Summer is coming … the season of gin.  (photo by 5PH)

In the popular history of gin, the spirit (now so associated with the upper crust) was once, like lobster and the theater, viewed as a product only fit for the unwashed masses. Of course, all that’s changed for gin (and for lobster and the theater, as well), and a review of gin’s story reads like an object lesson on how the influences of European history and industrial advancements can fundamentally change a single product, forever.   

When you strip away the flair, gin is basically some kind of “hootch,” or neutral spirit (distilled from grain, wine, fruit, even beets), infused or steeped (via various methods) with the aromas and flavors of botanical elements, primarily juniper berries.

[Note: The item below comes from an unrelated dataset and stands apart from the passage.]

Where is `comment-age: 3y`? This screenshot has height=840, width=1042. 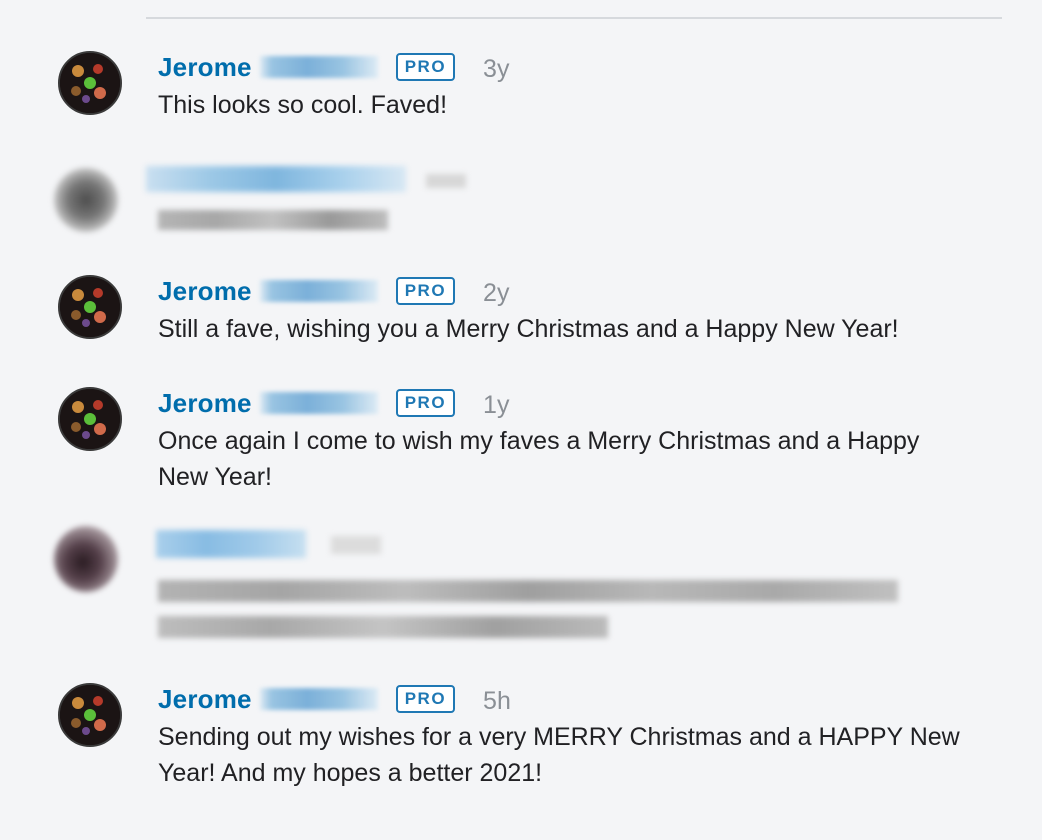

Even today, in the strictest sense of the definition, a gin’s flavor must be predominately from juniper berries. And those berries are where the story starts.

Once again, we can thank our long-gone buddies, southern European monks, for creating something we so enjoy today. While getting lit was a nice side-effect, medieval monks were using alcohol (most likely distilled from wine) to extract the health benefits of juniper, which was believed to provide protection from the bubonic plague and cure any numbers of bodily ills.

The practice made its way north over the centuries, especially in Flanders and Holland, where, by the mid-17th century, the jenever variation of gin took hold. Jenever was produced from neutral barley spirits or malt wine spirits infused and redistilled with juniper, anise, caraway, coriander and other botanicals (and was the origin of the phrase “Dutch courage” coined by English soldiers sharing the brew with their Dutch counterparts before battles during the Eighty Years War). Today, jenever, or genever, is considered its own separate spirit—it has a maltier nature than gin—and must be produced in Belgium or the Netherlands. Bols, By the Dutch, and Old Duff are excellent, widely available examples and worthy of a try or two.

But gin, as we think of it today, is an English development. While jenever made its way to the British Isles, local gin’s popularity got a gigantic boost from William of Orange’s Glorious Revolution in 1688. Not only was French brandy, by the far the most popular spirit at the time, hobbled with restrictions after the revolution, but unlicensed gin distilling was allowed and flourished, especially in residential houses, providing a popular alternative to nearly-impossible-to-get brandy and creating something of a Gin Craze.

Many small producers, even households, took advantage of abundant, cheap barley unfit for beer brewing as the base of their wares (an estimated 1,500 residential stills were in use in London alone by 1726). Of course, in this free-for-all, unregulated environment, ingredients were often indifferently used; any source of neutral spirits was on the table, and while most makers continued to lean into juniper berries as a primary flavoring, all sorts of things made it into the mix, including, occasionally, turpentine. This abundance and lack of quality control led to low prices, low prices led to ubiquity, ubiquity often led to abuse, and a pallor of low-class sinfulness descended on gin.

The official Gin Acts of 1736 and 1751 helped clean up the mess with some needed regulation, but it was the invention and introduction of the column still in the early 1800s that led to gin’s ultimate refinement. The multi-stage column still allowed for more exact and practical control over gin production, enabling redistilling of the base spirit with the botanicals in the mix and also the possibility of adding a “gin basket” to the line, wherein alcohol vapors were passed through the aromatic and flavor-adding elements. Kind of like brewing tea, appropriately. The dry “London” style of gin we know today is the product of this technology, and since column stills could only be afforded by larger distillery operations, home-brew fell by the wayside.

Gin got its next push into social acceptability during the golden era of British Colonialism, with a nod to some additional medicinal benefits. In tropical colonies, from the Caribbean to Africa to India, gin was used by expats, from territorial governors to the soldiery, to counter the bitterness of quinine, the only effective compound to combat malaria at the time. Quinine was dissolved in soda water to create tonic water, and gin was added. That’s right, the birth of the gin and tonic.

Today, we all celebrate gin’s ascendancy with any number of sophisticated cocktails: The G&T (Spain has annexed this British invention and introduced wildly inventive variations), the Negroni, the Pimm’s Cup, and, of course, a proper martini. However, gin’s loosely defined, inclusive nature has provided for a multitude of variations and styles, with far-flung and exotic ingredients like citrus peel, angelica root, orris root, licorice, almond, anise, cinnamon, cubeb, savory, dragon eye, baobab, frankincense, coriander, nutmeg, cassia bark and other herbaceous elements joining the lowly juniper berry in the alchemy. Just take it easy on the turpentine, please.